◆ **Data provided**:
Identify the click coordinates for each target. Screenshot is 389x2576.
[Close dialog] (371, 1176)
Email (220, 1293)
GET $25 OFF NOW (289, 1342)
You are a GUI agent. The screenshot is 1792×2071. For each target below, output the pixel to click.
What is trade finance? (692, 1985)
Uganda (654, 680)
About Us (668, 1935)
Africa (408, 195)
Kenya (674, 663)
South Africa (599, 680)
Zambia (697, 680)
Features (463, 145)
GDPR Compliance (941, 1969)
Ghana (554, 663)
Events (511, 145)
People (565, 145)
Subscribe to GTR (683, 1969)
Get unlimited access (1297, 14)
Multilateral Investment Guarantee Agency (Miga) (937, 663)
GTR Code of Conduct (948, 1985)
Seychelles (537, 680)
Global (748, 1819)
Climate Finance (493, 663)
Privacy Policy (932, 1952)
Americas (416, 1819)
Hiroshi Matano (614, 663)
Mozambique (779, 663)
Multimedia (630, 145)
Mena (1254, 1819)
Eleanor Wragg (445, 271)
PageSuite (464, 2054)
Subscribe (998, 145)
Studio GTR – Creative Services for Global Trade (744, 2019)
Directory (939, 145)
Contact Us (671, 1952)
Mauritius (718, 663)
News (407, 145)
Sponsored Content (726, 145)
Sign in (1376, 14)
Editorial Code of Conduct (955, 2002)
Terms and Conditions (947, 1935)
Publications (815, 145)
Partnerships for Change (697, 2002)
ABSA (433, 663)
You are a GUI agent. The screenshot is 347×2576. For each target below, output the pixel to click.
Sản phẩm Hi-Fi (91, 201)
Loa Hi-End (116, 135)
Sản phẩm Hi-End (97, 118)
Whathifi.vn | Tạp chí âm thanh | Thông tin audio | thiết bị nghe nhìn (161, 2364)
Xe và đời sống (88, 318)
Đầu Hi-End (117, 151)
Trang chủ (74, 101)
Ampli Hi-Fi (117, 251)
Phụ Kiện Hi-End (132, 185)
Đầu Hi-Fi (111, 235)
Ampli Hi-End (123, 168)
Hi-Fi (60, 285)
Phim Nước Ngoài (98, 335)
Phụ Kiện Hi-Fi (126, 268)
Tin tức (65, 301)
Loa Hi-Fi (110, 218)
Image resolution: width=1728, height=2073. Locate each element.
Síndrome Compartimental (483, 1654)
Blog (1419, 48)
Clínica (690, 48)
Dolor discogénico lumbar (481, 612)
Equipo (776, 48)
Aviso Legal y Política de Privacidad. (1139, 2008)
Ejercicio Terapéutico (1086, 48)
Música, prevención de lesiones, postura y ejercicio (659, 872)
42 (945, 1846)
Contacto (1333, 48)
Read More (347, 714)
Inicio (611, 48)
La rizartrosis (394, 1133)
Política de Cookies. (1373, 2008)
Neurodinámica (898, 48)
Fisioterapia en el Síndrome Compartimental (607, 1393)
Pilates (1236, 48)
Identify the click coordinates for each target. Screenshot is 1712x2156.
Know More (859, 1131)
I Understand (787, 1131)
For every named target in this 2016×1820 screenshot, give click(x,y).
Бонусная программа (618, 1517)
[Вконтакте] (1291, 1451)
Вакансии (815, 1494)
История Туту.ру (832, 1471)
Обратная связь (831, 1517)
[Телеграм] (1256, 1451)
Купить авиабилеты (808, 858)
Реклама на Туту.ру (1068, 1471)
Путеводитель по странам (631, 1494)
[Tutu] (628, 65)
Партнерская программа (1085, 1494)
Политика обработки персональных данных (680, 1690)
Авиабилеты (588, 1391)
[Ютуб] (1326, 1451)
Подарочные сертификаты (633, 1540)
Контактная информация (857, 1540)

◆ **Task brief**: Through the last line of the entries above, beginning at the line containing "Aviso Legal y", transcribe each line exactly, both ends included and nothing more.

◆ **Final answer**:
Aviso Legal y Política de Privacidad. (1139, 2008)
Ejercicio Terapéutico (1086, 48)
Música, prevención de lesiones, postura y ejercicio (659, 872)
42 (945, 1846)
Contacto (1333, 48)
Read More (347, 714)
Inicio (611, 48)
La rizartrosis (394, 1133)
Política de Cookies. (1373, 2008)
Neurodinámica (898, 48)
Fisioterapia en el Síndrome Compartimental (607, 1393)
Pilates (1236, 48)
Identify the click coordinates for each target. Screenshot is 1712x2156.
Know More (859, 1131)
I Understand (787, 1131)
For every named target in this 2016×1820 screenshot, give click(x,y).
Бонусная программа (618, 1517)
[Вконтакте] (1291, 1451)
Вакансии (815, 1494)
История Туту.ру (832, 1471)
Обратная связь (831, 1517)
[Телеграм] (1256, 1451)
Купить авиабилеты (808, 858)
Реклама на Туту.ру (1068, 1471)
Путеводитель по странам (631, 1494)
[Tutu] (628, 65)
Партнерская программа (1085, 1494)
Политика обработки персональных данных (680, 1690)
Авиабилеты (588, 1391)
[Ютуб] (1326, 1451)
Подарочные сертификаты (633, 1540)
Контактная информация (857, 1540)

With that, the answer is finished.